START Extract to read

October 2004 Archives



Happy Halloween! This post is unfortunately very short, since Thai people don't celebrate Halloween (other than a few of them donning face paint).

It's a shame, too, as Halloween was always one of my favorite holidays. It was the only time of the year where you can get away with being anybody or anything that you want to be.

So, to celebrate I invite you to go visit the Walt Disney Haunted Mansion. Sure, it never was very scary, but a behind the scenes look at one of Disney's most popular rides is a good way to spend your All Hallow's Eve.



Ok, I have to write one more political post. Last week I read an interesting online article that claimed that the daily presidential polls have a much larger range of error than they advertise.

The theory is that the polling is done by phone -- and the pollsters only call land-lines, not cell phones. Why does this matter? Because a small percentage of people do not have even have a land line and instead use their cell phone for all calls. I can buy this argument, since I was one of those people when I lived in San Francisco.

But again, why does it matter if cell phone users aren't counted in the polls? Because, as the theory goes, these voters are more likely to vote for Kerry. In a close election, this small percentage of (for now) uncounted voters just might make the difference.

No matter who you support in next week's election, you can read the article for yourself. It's entitled Why We Probably Shouldn't Put Too Much Faith in Presidential Tracking Polls.

Only three more days...

America Split Down the Middle


The American Presidential election is upon us. Who will win? I have no idea, but I do think it's a bit of a shame that public opinion is divided down the middle, creating two Americas. You would think that we would be able to agree a little more.

In any case, in a few days we will know the outcome of the election. I don't talk much about politics on this site, but I just have to say that my vote is for Kerry for sure. He's not the most exciting guy, but to me, the person who is the President is only part of the picture. The people who the President surrounds himself with are also very important. And frankly, I despise most of Bush's advisors (Rumsfield, Ashcroft, Cheney, etc). Colin Powell and Condolleza Rice are the only ones I had respect for, but it seems to me that those two were shouted down by three mentioned above and now really have no say in what happens. Their credibility was damaged by having to go along with the Bush line.

Also, I think that Kerry is very a very intelligent man. (The same can be said for Gore, and the fact that he is a detail-oriented intellectual probably cost him the election.) I think that Kerry is a consolidator, not a divider. Being outside of the US I can see that most people in the world think that the US government has made a lot of mistakes over the last four years. When we went to Iraq and "took care of business" all by ourselves it gave us a very bad name. We still haven't been able to clean up the mess we made -- both on the ground in Iraq and in our relationships with other countries. I think that the world is getting smaller and smaller every day, and therefore cooperation is much more important than the US going on the offensive all the time, all alone.

Having written this now, I read back over it and can see that I am certainly no great political pundit. I'm just a regular guy who happens to be living overseas and who thinks it's time for a change in my home country.

SGTowns Mailbag

Over the last week or so, a few readers and friends have sent in question that I can't answer. So I thought I would post them here and see if anyone else can help. So, without further ado, I present the SGTowns.com Reader Mailbag!

END Extract to read
START Data shown

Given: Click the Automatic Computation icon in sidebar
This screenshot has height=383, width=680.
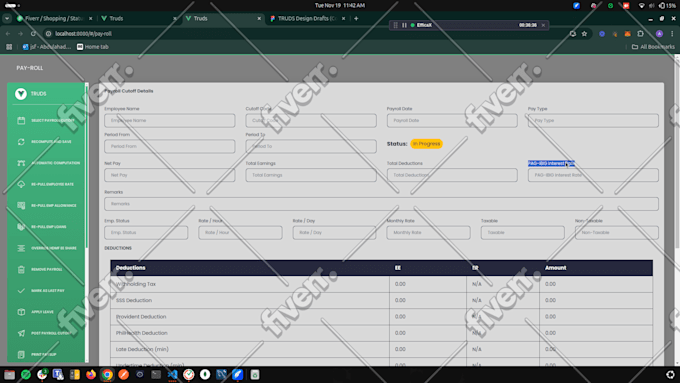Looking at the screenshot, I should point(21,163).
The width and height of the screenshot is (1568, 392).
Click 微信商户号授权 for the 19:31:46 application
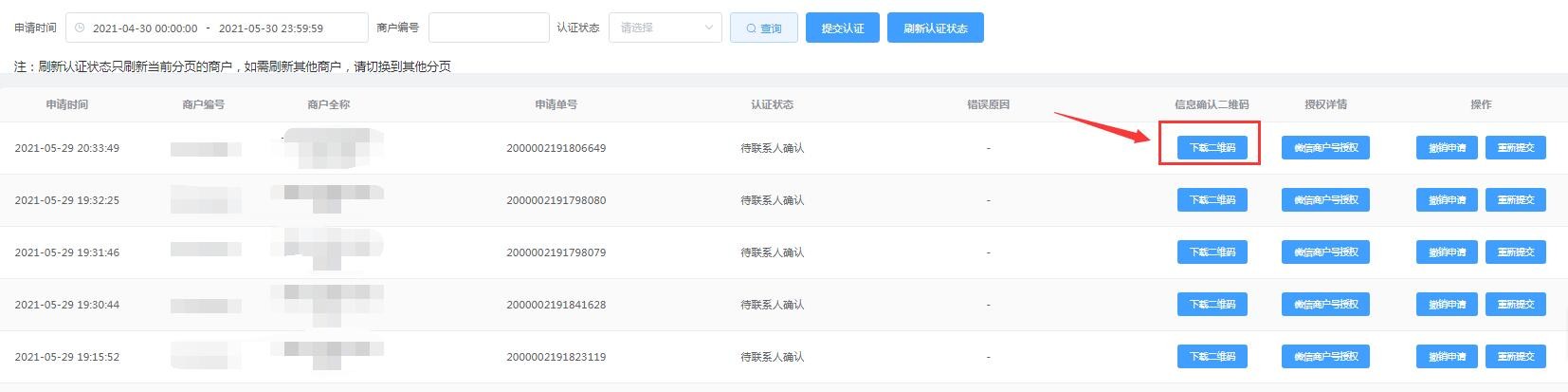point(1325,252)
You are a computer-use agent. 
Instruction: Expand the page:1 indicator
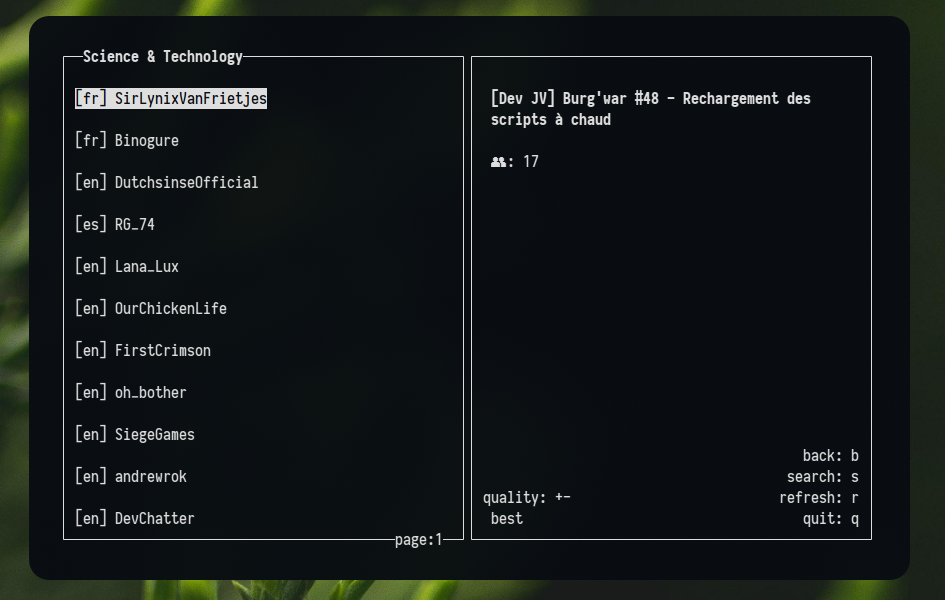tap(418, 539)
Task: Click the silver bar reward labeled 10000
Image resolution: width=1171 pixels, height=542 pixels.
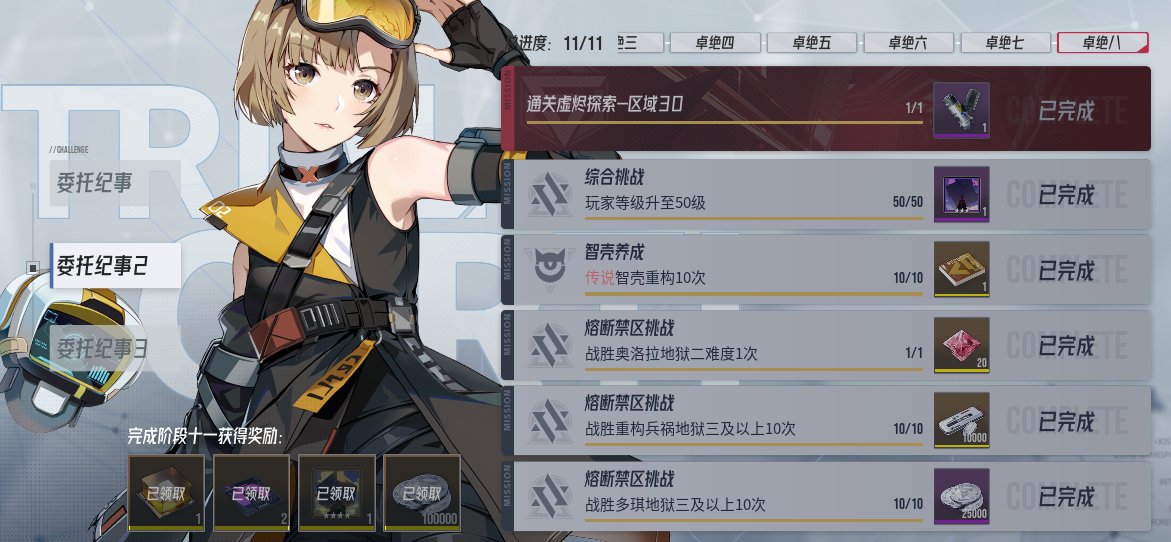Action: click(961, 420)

END Data shown
START Data shown

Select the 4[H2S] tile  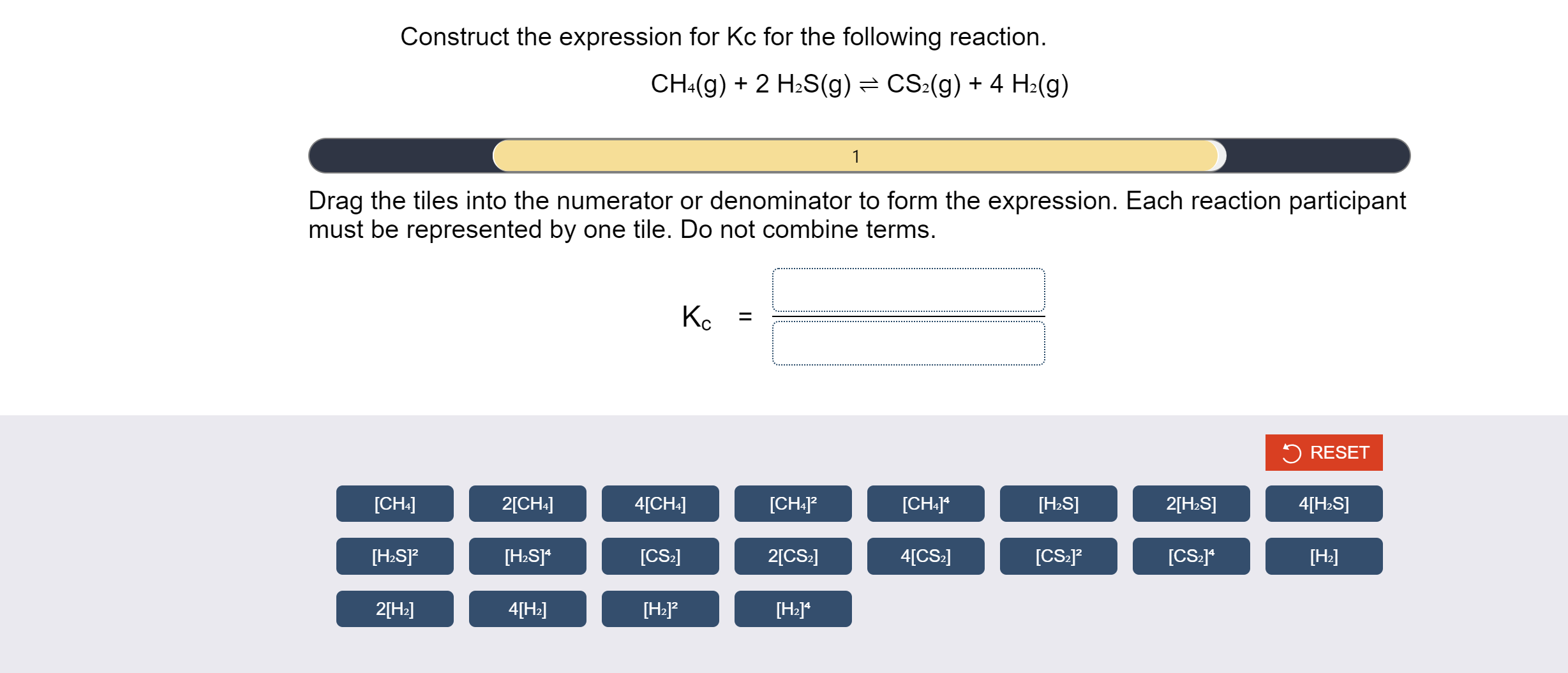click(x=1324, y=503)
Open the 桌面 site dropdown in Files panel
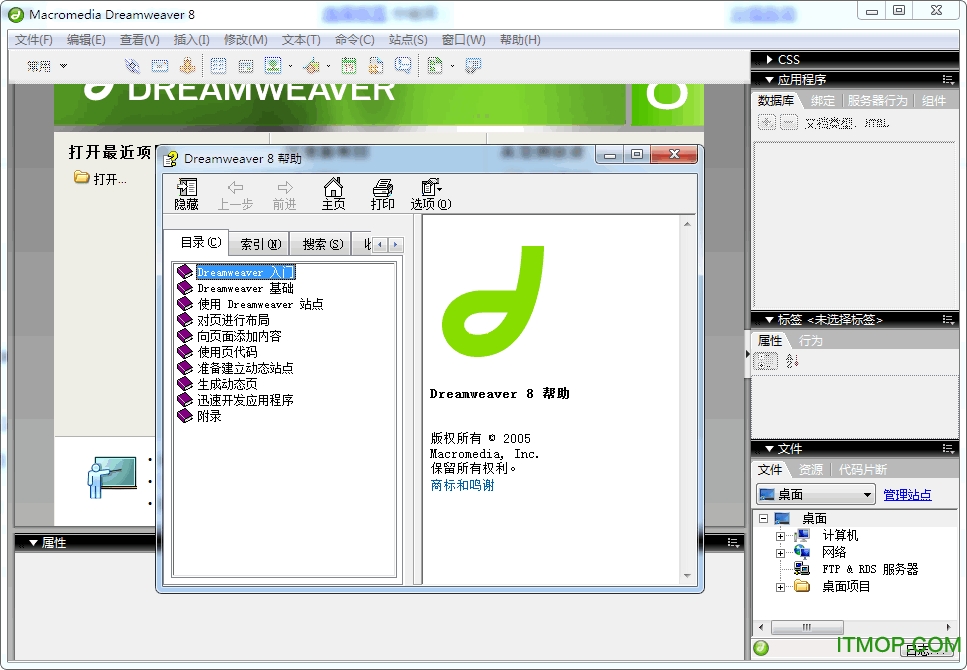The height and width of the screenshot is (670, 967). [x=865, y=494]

END Data shown

— Description of the task —
Write the next part of the October 2004 blog archive, picking up right after its final sentence.

— Expected output —
Letter #1: A reader writes: "I was watching one of the National Geographic series "Taboo: Extreme Entertainers" and they did a segment on Thai kathoeys. Anyway, they interviewed one kathoey who goes by the name "Day" and they said she's written two books..."

This reader was asking for more information. I am pretty sure he is talking about the main kathoey (transgendered) performer at the Freeman show on Silom. I know a few of my readers have seen this show, and I am sure that they, like me, loved it.

But what is her name? I thought it was Jay Dee or Jai Dee? Does she have a website? Has anyone read her books?

Letter #2: A reader writes asking about Nui Beach on Phuket: "At the time of our visit some bungalows were being built behind the beach and I am keen to find out if they are complete --I don't suppose you kept a card or a name of the English guys who were managing the place?"

Nui was indeed a beautiful and relaxing place. Here is a story about my visit to Nui Beach and a picture I took when I was there. But I don't know the answer to his questions. Anyone else?

Letter #3: Finally, my good friend Colin wrote to ask me if I "know any Software Developers in Bay Area looking for a job"? I don't, but maybe you do. He works for Genesys, a telecommunications software company. If you know anyone, tell me and I will put you in touch with Colin.

Truffula Seed


thisendonesie.jpgMy dear friend and ex-NOVO-collegue Beth K. has just started up a new online store that is selling onesies. What the heck is a onesie? That's exactly what I was wondering, so I went over to Truffula Seed to find out.

Apparently, onesies are the little one-piece outfit that babies wear. Who knew? And if your baby is a little hipster-in-training, then he or she will love Truffula Seed, which according to its tagline, is for babies who don't want to dress like them.

I have to admit the designs are kind of cute. My favorite one, though, is the one shown here and reminds weary parents to keep "This End Up!" (Click on the pic to see a bigger version.)

So, if you have a baby or know anyone who does, head on over to Truffula Seed!

Update (5 April 2006): Opps, looks like the Truffala website, which used to be at http://www.truffulaseed.com is no more.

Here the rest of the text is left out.